Nicht jüdische Polen und deren jüdische Nachbarn lebten schon vor dem deutschen Überfall 1939 auf Polen in Parallelwelten. Monika Sznajderman erfuhr bei ihren Recherchen, dass sich auch ihre mütterlichen Vorfahren wenig um jüdische Mitbürger scherten und den Genozid eher beiläufig zur Kenntnis nahmen.
Nicht alle, aber viele Polen profitierten von der Verfolgung der Juden, plünderte die verlassenen Häuser und Wohnungen der Deportierten, rissen deren Besitztümer an sich. Nach der Befreiung vom Faschismus versuchten sie deshalb auch, jüdische Rückkehrer wieder zu vertreiben, was erneut zu Pogromen führte. Bei einem solchen wurde ein angeheirateter Verwandter der Sznajdermans umgebracht.

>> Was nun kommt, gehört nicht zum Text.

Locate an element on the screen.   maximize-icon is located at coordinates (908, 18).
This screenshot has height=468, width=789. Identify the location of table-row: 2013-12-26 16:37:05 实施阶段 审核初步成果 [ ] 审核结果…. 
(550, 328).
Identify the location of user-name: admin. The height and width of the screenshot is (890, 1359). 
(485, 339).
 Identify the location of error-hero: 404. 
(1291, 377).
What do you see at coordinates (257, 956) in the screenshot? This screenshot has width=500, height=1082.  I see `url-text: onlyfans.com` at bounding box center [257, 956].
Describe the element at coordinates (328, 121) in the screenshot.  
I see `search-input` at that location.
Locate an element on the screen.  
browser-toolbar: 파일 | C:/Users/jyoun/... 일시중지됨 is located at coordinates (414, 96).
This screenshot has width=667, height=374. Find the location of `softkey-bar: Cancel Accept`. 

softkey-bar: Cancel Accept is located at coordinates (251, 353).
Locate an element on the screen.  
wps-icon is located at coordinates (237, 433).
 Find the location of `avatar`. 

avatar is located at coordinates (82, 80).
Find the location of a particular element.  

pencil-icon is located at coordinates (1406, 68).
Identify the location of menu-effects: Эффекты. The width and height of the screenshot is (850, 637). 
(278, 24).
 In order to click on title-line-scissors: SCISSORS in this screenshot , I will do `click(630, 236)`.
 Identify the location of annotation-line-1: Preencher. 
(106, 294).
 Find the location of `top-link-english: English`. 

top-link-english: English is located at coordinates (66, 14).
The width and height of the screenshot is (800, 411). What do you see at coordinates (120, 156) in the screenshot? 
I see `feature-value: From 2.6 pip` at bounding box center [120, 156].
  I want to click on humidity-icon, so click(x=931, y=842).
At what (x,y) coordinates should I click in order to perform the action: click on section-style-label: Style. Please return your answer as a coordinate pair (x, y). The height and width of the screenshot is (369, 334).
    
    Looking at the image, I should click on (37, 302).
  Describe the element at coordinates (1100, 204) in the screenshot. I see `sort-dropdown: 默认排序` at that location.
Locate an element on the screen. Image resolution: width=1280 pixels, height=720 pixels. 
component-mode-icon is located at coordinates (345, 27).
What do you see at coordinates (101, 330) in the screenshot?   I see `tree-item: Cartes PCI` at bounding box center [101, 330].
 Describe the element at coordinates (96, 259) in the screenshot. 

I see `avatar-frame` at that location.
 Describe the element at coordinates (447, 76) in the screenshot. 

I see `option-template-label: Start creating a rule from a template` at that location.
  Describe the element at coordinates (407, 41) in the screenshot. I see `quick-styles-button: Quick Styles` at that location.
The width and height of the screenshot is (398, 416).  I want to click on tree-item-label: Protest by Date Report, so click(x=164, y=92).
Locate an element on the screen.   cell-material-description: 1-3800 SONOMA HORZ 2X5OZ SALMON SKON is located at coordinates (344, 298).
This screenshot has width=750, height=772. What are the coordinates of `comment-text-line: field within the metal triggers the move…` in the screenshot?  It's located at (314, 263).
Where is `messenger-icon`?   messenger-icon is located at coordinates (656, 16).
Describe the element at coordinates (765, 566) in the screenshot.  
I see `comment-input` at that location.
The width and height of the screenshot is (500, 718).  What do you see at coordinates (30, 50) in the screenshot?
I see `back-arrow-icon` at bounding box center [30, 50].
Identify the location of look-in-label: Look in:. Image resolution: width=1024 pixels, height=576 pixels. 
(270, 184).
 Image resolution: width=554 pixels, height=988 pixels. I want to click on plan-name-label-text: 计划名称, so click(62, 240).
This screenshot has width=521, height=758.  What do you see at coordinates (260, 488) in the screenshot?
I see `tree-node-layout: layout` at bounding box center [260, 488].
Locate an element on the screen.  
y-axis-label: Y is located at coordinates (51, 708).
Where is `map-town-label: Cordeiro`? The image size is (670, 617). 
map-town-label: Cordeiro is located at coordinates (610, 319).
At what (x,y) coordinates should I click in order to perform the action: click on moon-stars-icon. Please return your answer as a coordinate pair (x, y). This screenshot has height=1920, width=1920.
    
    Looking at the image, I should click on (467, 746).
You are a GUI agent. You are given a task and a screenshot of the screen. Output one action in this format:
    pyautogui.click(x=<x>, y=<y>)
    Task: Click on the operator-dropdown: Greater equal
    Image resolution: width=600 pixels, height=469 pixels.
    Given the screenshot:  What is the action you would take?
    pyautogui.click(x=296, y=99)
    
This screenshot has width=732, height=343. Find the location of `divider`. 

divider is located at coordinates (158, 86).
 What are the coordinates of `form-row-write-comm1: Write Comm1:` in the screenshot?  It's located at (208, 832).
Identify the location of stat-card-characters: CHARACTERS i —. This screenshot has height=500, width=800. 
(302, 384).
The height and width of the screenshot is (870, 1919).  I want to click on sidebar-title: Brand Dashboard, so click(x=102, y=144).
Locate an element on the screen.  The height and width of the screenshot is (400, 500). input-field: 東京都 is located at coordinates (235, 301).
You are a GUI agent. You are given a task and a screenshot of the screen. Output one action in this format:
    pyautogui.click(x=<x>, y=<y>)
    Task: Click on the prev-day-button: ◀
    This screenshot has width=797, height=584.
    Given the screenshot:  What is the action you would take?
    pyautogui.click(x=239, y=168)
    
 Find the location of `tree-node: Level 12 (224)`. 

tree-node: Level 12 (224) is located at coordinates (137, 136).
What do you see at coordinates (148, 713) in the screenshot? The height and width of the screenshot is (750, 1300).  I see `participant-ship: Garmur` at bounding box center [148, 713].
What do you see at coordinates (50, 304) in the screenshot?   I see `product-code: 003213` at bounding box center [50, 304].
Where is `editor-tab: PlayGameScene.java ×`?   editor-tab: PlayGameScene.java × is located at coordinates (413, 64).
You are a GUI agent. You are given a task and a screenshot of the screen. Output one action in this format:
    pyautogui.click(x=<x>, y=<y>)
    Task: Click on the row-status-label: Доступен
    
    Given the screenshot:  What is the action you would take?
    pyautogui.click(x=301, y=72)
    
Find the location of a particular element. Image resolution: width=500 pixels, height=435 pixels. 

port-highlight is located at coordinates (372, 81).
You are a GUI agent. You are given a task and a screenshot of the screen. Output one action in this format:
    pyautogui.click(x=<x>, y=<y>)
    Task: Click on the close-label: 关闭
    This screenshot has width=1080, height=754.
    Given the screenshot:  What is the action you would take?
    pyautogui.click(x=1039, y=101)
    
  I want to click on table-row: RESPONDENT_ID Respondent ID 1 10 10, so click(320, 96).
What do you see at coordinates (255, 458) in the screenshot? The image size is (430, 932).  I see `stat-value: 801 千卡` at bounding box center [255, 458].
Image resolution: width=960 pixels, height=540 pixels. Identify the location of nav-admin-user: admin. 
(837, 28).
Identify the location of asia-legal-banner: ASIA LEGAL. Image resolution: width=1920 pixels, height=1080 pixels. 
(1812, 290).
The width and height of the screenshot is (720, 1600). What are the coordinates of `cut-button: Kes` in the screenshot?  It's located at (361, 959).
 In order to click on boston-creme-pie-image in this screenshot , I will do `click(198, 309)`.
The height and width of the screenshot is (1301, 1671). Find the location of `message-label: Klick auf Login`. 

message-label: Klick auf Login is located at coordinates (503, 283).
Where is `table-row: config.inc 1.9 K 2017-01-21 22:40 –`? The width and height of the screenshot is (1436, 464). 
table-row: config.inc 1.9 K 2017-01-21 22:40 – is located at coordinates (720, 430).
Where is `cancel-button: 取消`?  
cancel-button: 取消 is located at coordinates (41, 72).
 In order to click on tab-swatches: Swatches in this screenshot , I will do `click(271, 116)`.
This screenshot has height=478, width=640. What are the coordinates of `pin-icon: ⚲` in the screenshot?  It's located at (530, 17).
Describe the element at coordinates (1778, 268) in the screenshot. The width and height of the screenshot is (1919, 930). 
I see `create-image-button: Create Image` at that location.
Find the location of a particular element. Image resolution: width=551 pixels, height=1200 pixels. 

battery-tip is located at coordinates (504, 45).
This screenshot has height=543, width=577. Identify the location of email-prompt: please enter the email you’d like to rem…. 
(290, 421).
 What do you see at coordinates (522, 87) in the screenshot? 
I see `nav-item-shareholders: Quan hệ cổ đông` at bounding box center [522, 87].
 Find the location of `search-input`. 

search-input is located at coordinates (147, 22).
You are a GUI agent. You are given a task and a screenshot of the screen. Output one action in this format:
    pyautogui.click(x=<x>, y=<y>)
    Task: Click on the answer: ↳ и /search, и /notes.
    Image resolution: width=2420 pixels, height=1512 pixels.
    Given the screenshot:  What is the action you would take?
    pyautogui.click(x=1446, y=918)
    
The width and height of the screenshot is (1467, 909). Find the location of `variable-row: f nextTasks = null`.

Es war für die Autorin ein Schock, dass die Vorfahren ihrer Mutter antisemitisch eingestellt waren, ihr Großonkel gar ein hochrangiges Mitglied von Polens erzkonservativen Nationalisten war, die auch noch nach dem Krieg von einem judenfreien Polen träumten.
Im vergangenen Jahr hat die polnische Regierung ein Gesetz verabschiedet, das dafür sorgen soll, dass Polen nicht mehr im Kontext mit dem Mord an den Juden während des Zweiten Weltkriegs erwähnt wird. Bei Zuwiderhandlung droht eine Haftstrafe bis zu drei Jahren. Auch gegen diese Geschichtsrevision, die Leugnung von Mitschuld an dem größten Verbrechen des 20. Jahrhunderts, wendet sich das Buch von Monika Sznajderman, weshalb sie in ihrer Heimat von Nationalisten angefeindet wird.
Monika Sznajderman: Die Pfefferfälscher. Geschichte einer Familie. Aus dem Polnischen und mit einem Nachwort von Martin Pollack. Jüdischer Verlag, 277 S., geb., 28 €.